Second, sometimes the way the cup is administered creates the impression that the reception from the cup is accidental or unnecessary.

Often, the priest-celebrant or deacon distributes the Body of Christ from the ciborium, while the laypersons serve as cup bearers. This triggers in the mind of some that partaking from the cup is less important.

Longer Masses?
Very pragmatically, when many receive from the cup, it frequently prolongs the communion rite, so people avoid partaking so that the liturgy will conclude more expeditiously.

It is true that when most parishioners receive from the cup, the communion procession is prolonged. But this need not be the case. If there are two cup bearers for each minister distributing the Body of Christ, the procession moves smoothly.

Some older churches built before the Second Vatican Council were not designed for communion under both species. But with logistical and creative innovation, this delay in receiving from the cup can be rectified.

It also requires more instruction from the pulpit about why this option is offered and the importance of such.

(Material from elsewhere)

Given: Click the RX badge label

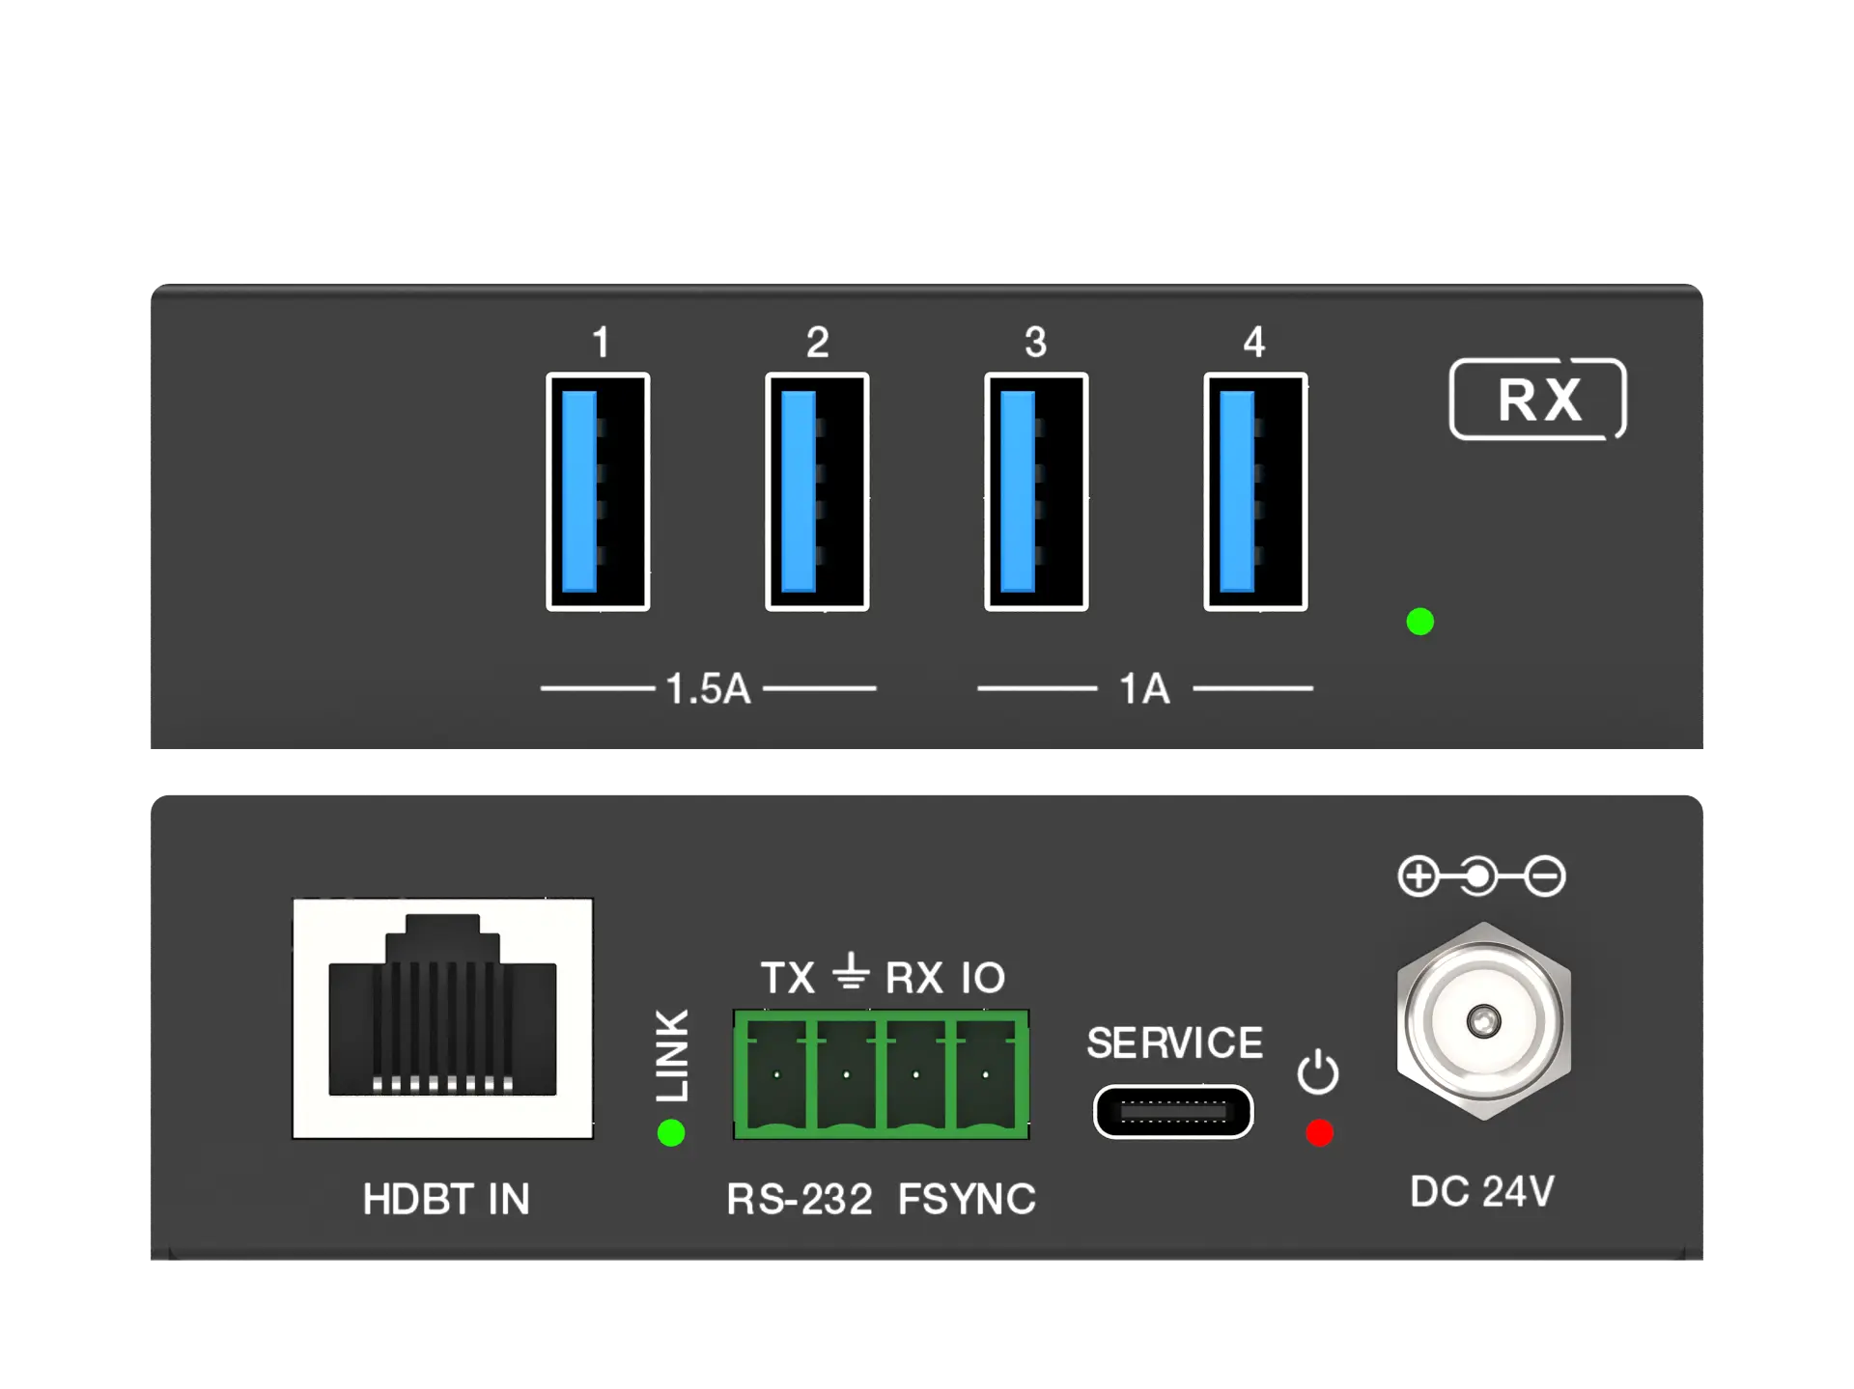Looking at the screenshot, I should click(1538, 399).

On the first Sunday of Advent, then, I hope that our people will be prepared to understand and adapt to the new responses in our liturgies and to the new translations of the prayers of the Mass.

Equally, if not moreso, I hope that these changes will be a grace-filled opportunity to deepen our appreciation of the meaning of the Eucharist for our lives and to recommit ourselves to celebrate "the Word made flesh coming among us" with the dignity, reverence and fullness of participation it deserves.